--- Exercise material ---
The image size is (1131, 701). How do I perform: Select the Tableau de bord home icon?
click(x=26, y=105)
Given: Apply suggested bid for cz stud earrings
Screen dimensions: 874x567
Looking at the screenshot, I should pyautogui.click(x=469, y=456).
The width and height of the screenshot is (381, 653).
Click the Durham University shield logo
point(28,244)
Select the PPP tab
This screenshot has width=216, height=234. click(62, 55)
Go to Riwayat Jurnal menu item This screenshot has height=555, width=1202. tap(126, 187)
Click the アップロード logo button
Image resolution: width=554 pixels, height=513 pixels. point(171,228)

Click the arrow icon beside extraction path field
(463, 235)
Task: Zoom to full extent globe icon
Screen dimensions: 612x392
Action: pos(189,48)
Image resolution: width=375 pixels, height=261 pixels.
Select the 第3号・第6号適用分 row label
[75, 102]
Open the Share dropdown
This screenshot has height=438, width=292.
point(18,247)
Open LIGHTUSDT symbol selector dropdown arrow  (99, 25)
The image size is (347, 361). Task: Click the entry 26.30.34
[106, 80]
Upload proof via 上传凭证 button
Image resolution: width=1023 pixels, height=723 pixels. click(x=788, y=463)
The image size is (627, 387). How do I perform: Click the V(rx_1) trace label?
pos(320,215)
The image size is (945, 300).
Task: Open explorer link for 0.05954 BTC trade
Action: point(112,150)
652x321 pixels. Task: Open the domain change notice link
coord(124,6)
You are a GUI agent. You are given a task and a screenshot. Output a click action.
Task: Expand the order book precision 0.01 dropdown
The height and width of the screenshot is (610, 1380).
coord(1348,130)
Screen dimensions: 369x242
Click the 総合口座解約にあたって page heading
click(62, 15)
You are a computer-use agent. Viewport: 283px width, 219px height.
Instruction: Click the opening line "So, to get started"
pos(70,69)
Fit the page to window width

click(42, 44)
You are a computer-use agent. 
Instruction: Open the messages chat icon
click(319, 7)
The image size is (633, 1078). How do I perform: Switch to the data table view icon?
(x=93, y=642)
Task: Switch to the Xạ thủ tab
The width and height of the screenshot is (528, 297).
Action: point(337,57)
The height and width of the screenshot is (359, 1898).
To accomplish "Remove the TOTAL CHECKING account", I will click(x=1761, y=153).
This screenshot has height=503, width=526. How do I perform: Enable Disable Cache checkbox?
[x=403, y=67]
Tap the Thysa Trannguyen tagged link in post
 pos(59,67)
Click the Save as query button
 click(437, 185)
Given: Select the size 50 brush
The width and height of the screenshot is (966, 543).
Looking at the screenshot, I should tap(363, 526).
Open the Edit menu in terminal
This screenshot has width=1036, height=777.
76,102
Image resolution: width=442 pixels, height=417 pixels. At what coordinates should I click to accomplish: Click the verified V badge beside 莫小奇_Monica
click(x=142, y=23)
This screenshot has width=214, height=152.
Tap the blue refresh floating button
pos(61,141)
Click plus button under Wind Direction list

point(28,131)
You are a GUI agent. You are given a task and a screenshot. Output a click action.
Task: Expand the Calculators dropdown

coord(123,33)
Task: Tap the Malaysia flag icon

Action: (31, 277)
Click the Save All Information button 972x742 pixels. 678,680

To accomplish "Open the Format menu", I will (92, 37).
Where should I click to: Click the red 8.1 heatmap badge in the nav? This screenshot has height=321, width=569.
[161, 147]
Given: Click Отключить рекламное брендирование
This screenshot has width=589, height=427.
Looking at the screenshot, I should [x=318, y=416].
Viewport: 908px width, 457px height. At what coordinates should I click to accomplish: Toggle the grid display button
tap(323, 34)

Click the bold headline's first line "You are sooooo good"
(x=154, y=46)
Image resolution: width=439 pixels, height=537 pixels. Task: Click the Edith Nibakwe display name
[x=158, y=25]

--- Work order ---
All the material, top to bottom: write it out again precisely.

--- Finished exercise ---
The image size is (1131, 701). How do I perform: Select the Tableau de bord home icon?
click(x=26, y=105)
Given: Apply suggested bid for cz stud earrings
Screen dimensions: 874x567
Looking at the screenshot, I should pyautogui.click(x=469, y=456).
The width and height of the screenshot is (381, 653).
Click the Durham University shield logo
point(28,244)
Select the PPP tab
This screenshot has width=216, height=234. click(62, 55)
Go to Riwayat Jurnal menu item This screenshot has height=555, width=1202. tap(126, 187)
Click the アップロード logo button
Image resolution: width=554 pixels, height=513 pixels. point(171,228)

Click the arrow icon beside extraction path field
(463, 235)
Task: Zoom to full extent globe icon
Screen dimensions: 612x392
Action: pos(189,48)
Image resolution: width=375 pixels, height=261 pixels.
Select the 第3号・第6号適用分 row label
[75, 102]
Open the Share dropdown
This screenshot has height=438, width=292.
point(18,247)
Open LIGHTUSDT symbol selector dropdown arrow  (99, 25)
The image size is (347, 361). Task: Click the entry 26.30.34
[106, 80]
Upload proof via 上传凭证 button
Image resolution: width=1023 pixels, height=723 pixels. click(x=788, y=463)
The image size is (627, 387). How do I perform: Click the V(rx_1) trace label?
pos(320,215)
The image size is (945, 300).
Task: Open explorer link for 0.05954 BTC trade
Action: point(112,150)
652x321 pixels. Task: Open the domain change notice link
coord(124,6)
You are a GUI agent. You are given a task and a screenshot. Output a click action.
Task: Expand the order book precision 0.01 dropdown
The height and width of the screenshot is (610, 1380).
coord(1348,130)
Screen dimensions: 369x242
Click the 総合口座解約にあたって page heading
click(62, 15)
You are a computer-use agent. Viewport: 283px width, 219px height.
Instruction: Click the opening line "So, to get started"
pos(70,69)
Fit the page to window width

click(42, 44)
You are a computer-use agent. 
Instruction: Open the messages chat icon
click(319, 7)
The image size is (633, 1078). How do I perform: Switch to the data table view icon?
(x=93, y=642)
Task: Switch to the Xạ thủ tab
The width and height of the screenshot is (528, 297).
Action: point(337,57)
The height and width of the screenshot is (359, 1898).
To accomplish "Remove the TOTAL CHECKING account", I will click(x=1761, y=153).
This screenshot has height=503, width=526. How do I perform: Enable Disable Cache checkbox?
[x=403, y=67]
Tap the Thysa Trannguyen tagged link in post
 pos(59,67)
Click the Save as query button
 click(437, 185)
Given: Select the size 50 brush
The width and height of the screenshot is (966, 543).
Looking at the screenshot, I should tap(363, 526).
Open the Edit menu in terminal
This screenshot has width=1036, height=777.
76,102
Image resolution: width=442 pixels, height=417 pixels. At what coordinates should I click to accomplish: Click the verified V badge beside 莫小奇_Monica
click(x=142, y=23)
This screenshot has width=214, height=152.
Tap the blue refresh floating button
pos(61,141)
Click plus button under Wind Direction list

point(28,131)
You are a GUI agent. You are given a task and a screenshot. Output a click action.
Task: Expand the Calculators dropdown

coord(123,33)
Task: Tap the Malaysia flag icon

Action: (31, 277)
Click the Save All Information button 972x742 pixels. 678,680

To accomplish "Open the Format menu", I will (92, 37).
Where should I click to: Click the red 8.1 heatmap badge in the nav? This screenshot has height=321, width=569.
[161, 147]
Given: Click Отключить рекламное брендирование
This screenshot has width=589, height=427.
Looking at the screenshot, I should [x=318, y=416].
Viewport: 908px width, 457px height. At what coordinates should I click to accomplish: Toggle the grid display button
tap(323, 34)

Click the bold headline's first line "You are sooooo good"
(x=154, y=46)
Image resolution: width=439 pixels, height=537 pixels. Task: Click the Edith Nibakwe display name
[x=158, y=25]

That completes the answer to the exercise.